Gauguin's Tahiti: A Creative Obsession

Melissa Pearce

Gauguin’s travels to French Polynesia have been well documented, and the artist entered a new phase of both his personal and artistic career after arriving to Tahiti for the first time. Whilst improving his creative output and altering his painterly style, he allowed life in Tahiti to alienate him from Europe, and became absorbed within the hypnagogic world of his paintings.

Paul Gauguin, Two Tahitian Women, Metropolitan Museum of Art, New York City, 1899

Due to various problems in his personal and professional life such as concerns over his popularity as an artist, struggling to make enough money, and lacking in aesthetic inspirations, Gauguin travelled to Tahiti in 1891, leaving his old life and family behind. It is believed that he thought that a journey to an exciting and alledgedly exotic foreign land would bring about a new era in his life, and refresh his artistic career as a painter. This certainly did happen, at least with regards to his painting style, and works by Gauguin from this time in his life move from his previous impressionistic style and the teachings of Pissarro towards having more Primitive characteristics. The colours become more vivid and the shapes bolder and more graphic, whilst his subject matter turns gradually towards the Tahitian women of the island, often getting on with menial, everyday tasks, sometimes carrying solemn expressions.
Gauguin became obsessed with Tahiti, and the ways in which it was effecting him. It can be seen to have represented a sort of refugium peccatorum for him, and it was undoubtedly full of temptations and novelties. The scenes of Tahiti gave his paintings stronger peculiarities, and in addition to an influence from his female subjects, the painter took great influences from the nature that suddenly surrounded him, giving him a newborn affection for life. In his journal ‘Noa Noa’, Gauguin outlines his experiences of life in Tahiti with fantastical images and great descriptive writing, the extremities of which have been disputed by literary critics as fraudulent hyperbolic claims of primitivity and eroticism in a place that was relatively Westernised by the time Gauguin arrived. The area of Papeete, where Gauguin initially chose to settle, was already occupied by a number of settlers from Europe, and so Gauguin was not as immersed in exotic primitivism as his contemporaries often thought.

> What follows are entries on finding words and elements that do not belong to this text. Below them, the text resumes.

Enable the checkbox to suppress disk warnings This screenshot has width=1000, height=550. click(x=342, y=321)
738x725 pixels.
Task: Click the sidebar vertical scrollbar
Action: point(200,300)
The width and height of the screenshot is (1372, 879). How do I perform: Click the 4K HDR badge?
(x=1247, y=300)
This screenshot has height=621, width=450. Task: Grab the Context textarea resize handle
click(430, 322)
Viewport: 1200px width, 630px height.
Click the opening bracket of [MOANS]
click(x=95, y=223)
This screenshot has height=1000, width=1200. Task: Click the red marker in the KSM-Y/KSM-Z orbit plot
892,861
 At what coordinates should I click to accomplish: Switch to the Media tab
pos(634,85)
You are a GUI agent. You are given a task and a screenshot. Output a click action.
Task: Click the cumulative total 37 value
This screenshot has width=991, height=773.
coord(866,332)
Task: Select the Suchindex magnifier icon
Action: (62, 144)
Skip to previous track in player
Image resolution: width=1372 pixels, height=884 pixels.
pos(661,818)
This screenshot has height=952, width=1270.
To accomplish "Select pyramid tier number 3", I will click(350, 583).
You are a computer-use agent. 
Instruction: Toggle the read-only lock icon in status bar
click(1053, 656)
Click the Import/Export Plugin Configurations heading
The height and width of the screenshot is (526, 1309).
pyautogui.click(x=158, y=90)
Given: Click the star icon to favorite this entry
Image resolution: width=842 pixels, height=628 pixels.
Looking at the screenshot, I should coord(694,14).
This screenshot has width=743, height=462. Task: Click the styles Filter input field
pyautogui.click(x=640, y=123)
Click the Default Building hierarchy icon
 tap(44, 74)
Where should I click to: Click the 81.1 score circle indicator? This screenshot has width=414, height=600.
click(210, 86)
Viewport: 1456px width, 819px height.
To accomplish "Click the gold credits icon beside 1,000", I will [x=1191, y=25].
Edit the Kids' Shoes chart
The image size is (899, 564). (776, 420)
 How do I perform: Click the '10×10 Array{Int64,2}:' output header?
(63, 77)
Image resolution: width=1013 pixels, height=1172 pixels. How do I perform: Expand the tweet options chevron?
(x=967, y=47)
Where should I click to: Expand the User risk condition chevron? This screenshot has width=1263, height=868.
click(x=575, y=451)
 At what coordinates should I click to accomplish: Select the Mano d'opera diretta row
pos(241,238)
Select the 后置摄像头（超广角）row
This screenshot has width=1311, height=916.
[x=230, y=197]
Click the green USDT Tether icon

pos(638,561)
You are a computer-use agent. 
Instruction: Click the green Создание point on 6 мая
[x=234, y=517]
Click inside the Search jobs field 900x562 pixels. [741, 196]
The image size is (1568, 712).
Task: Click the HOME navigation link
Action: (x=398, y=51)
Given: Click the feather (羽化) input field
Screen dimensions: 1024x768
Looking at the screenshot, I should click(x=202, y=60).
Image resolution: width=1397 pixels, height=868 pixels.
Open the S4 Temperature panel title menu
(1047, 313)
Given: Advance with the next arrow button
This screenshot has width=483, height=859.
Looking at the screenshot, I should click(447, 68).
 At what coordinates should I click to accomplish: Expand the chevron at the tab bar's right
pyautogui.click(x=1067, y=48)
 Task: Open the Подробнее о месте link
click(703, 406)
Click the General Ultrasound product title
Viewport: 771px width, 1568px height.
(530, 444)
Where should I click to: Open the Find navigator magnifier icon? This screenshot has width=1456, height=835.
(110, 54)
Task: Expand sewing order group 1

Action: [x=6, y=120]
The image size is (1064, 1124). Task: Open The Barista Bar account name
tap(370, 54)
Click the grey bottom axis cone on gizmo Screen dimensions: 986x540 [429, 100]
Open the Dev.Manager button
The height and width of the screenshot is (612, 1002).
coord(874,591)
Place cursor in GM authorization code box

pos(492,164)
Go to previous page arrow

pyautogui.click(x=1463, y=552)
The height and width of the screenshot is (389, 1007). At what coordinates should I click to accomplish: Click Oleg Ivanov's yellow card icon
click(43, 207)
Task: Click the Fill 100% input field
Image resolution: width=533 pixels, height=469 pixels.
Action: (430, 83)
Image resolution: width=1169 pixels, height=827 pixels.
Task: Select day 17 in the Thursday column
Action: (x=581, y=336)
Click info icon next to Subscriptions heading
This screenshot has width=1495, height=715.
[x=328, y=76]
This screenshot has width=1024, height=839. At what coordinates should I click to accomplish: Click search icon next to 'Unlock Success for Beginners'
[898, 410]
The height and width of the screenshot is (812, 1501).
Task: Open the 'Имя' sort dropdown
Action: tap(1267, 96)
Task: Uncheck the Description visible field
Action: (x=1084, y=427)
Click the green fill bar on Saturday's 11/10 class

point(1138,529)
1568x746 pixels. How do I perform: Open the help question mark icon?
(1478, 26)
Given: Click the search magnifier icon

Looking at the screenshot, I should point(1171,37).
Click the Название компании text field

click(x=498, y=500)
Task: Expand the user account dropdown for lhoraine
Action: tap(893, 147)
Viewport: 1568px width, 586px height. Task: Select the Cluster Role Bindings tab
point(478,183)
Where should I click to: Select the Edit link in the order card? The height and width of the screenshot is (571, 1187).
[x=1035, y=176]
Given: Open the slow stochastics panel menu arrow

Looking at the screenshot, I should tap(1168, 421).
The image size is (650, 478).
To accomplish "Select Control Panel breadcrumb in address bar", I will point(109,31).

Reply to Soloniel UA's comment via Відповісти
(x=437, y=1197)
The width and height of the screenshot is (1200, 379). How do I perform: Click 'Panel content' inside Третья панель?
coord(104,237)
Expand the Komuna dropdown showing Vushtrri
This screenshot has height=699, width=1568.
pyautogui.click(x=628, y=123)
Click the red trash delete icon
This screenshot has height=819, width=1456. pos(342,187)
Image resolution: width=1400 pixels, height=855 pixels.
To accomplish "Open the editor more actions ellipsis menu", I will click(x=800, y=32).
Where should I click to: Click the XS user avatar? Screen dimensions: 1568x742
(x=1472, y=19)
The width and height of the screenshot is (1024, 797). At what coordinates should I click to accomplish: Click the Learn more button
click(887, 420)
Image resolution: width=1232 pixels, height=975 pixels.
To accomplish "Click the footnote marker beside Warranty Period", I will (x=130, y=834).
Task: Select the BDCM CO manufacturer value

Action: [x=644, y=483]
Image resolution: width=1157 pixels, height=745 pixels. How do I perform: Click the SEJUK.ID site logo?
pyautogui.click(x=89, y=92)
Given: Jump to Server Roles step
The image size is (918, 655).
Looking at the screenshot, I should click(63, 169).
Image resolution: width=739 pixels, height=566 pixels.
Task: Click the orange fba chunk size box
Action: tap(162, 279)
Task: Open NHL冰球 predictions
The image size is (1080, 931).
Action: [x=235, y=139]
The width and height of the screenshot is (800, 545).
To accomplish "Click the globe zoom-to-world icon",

Noa Noa, 1929, Éditions Crès, Paris

Although Gauguin’s surroundings were not as untamed as perhaps he would have liked, the theme of nature and the natural beauty of the human body in his works is important. Whilst he reportedly referred to Tahitians as “fool” and “meek”, causing many critics to accuse him of having excessively bourgeois tendencies and a colonial attitude, he was moved by their culture and art in one way or another. The works of Primitivism that he came across on Tahiti directly influenced his painting, whether his agenda was to intrigue overseas audiences, or to capture the beauty of the Tahitian women and their surroundings is still in dispute. Over time however, Gauguin did begin to adopt the culture and belief systems of the Tahitians, and gradually rejected the missionary teachings of Catholicism, blaming them for the disappearance of many Tahitian works of art.
Old Polynesian myths tell that minerals, plants, animals and men all share the same roots and consistency. This exotic interpretation of what Ancient Greeks more or less referred to as atomism, has been reshaped as a modern quest in a number of different areas of research. It is possible that nature has never really been far from Polynesian social and cultural life, but the shift in Gauguin’s painterly style and personal attitude can be seen to express not only the importance and beauty of nature, but its fundamental role in inspiring scientific discoveries and artistic efforts. The story of Gauguin’s later life and its eventual end is fairly dejected, with his abandonment of Europe came an alienation from the people there, and the slump in sales of his paintings did not recover in his lifetime.